Tidak sampai di situ, dalam kitab Al-Fiqh Al-Islami wa Adillatuhu karya Wahbah az-Zuhaily disebutkan terdapat tiga syarat  terkait legalitas pemerintah menarik pajak dari rakyatnya. Pertama, adanya kebutuhan nyata dari pemerintah terhadap harta serta tidak ada kas negara yang dapat memenuhi. Kedua, pengelolaan pajak harus diatur dengan format yang adil. Ketiga, pajak harus didistribusikan terhadap kemaslahatan umat secara menyeluruh.

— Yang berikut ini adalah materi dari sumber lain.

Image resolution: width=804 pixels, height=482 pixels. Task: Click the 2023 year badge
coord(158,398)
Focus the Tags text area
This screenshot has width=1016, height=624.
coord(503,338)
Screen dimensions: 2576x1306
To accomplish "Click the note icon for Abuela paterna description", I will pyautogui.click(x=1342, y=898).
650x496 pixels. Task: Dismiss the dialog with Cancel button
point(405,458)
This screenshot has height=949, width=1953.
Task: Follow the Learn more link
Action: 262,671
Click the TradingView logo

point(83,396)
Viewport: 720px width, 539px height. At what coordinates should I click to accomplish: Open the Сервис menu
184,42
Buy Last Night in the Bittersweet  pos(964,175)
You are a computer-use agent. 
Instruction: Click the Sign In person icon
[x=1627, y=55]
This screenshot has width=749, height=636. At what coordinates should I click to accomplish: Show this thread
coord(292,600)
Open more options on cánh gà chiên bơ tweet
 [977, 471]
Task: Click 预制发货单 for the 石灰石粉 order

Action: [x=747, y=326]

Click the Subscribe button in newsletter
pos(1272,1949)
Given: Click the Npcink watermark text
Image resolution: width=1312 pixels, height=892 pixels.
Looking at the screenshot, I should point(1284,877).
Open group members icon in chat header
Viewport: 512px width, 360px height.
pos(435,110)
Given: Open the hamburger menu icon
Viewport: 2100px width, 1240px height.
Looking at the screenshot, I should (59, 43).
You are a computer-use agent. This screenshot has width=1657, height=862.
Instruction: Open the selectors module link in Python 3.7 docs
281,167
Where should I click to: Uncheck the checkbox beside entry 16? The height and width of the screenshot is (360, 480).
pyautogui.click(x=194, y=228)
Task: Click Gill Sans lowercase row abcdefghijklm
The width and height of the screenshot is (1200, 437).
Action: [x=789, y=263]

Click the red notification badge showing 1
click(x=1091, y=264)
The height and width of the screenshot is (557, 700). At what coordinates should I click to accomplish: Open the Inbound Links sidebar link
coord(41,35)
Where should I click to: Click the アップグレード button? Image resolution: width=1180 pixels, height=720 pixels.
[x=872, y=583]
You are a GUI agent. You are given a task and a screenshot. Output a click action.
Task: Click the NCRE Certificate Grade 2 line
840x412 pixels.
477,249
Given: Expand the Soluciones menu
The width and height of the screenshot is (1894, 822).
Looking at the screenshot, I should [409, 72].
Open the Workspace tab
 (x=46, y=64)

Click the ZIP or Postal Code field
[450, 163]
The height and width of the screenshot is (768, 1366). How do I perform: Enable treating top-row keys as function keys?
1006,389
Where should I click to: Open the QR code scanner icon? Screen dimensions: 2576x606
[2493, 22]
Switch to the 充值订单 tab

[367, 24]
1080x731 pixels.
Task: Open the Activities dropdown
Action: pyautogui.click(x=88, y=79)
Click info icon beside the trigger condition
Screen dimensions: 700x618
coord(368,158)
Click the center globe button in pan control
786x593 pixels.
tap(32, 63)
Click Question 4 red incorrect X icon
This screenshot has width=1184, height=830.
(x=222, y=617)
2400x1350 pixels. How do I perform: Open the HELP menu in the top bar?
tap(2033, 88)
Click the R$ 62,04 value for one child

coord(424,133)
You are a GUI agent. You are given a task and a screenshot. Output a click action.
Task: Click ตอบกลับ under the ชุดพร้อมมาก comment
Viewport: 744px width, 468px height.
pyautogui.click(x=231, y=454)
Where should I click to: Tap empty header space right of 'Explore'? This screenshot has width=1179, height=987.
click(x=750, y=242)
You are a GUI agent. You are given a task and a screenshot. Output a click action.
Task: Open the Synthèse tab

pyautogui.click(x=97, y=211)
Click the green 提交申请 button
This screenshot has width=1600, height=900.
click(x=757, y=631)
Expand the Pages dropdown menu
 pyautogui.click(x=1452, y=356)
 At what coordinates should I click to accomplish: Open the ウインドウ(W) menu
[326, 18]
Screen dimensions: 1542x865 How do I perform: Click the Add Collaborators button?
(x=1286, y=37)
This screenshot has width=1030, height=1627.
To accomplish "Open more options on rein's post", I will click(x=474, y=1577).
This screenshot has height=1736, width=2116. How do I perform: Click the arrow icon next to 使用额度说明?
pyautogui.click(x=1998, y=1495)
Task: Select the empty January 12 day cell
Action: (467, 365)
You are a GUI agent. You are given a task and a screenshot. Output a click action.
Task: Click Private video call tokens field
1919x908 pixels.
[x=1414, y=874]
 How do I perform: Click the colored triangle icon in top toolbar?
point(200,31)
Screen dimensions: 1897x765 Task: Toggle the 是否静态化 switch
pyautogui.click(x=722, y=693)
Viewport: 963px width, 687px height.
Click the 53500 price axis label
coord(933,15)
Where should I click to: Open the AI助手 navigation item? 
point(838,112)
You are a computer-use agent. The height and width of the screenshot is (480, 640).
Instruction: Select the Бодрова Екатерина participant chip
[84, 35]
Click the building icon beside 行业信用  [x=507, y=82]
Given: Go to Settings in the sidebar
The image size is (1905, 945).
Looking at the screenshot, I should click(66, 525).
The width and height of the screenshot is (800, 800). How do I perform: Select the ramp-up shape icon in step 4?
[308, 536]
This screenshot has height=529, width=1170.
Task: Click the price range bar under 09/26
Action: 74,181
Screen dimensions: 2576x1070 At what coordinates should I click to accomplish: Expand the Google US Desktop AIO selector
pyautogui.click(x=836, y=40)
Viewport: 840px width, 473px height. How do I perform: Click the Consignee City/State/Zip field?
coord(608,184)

Kembali ke persoalan awal, dengan melihat penjelasan yang terdapat di kitab-kitab klasik maupun kontemporer di atas, maka dapat ditarik benang merah bahwa praktik pungutan pajak yang terjadi di Indonesia tidak jauh berbeda dari yang ada pada masa-masa pemerintahan Islam. Jika dulu biaya yang mewajibkan bayar pajak ialah untuk membiayai peralatan perang dan segala macamnya, maka saat ini Indonesia berada dalam kondisi darurat untuk memenuhi kebutuhan ekonomi masyarakat dan rencana pembangunan negara, lebih-lebih guna melunasi utang negara yang sudah mencapai angka triliunan.

Baca Juga: Ayat Zakat dan Isyarat tentang Sumber Pendapatan Negara
Tinggal bagaimana para aparatur negara menjaga dan melaksanakan amanah tersebut dengan adil dan bertanggung jawab. Serta, tidak lupa untuk mengalokasikan anggaran pajak pada sesuatu yang manfaatnya dapat dirasakan bersama-sama. Artinya, jika  syarat-syarat yang diberikan para ulama dilaksanakan dengan baik, maka membayar pajak menjadi kewajiban yang mengikat bagi seluruh rakyat Indonesia. Dan begitu pula sebaliknya, jika ada satu syarat saja yang tidak terpenuhi, maka hukum pajak akan kembali seperti sedia kala, yakni diharamkan.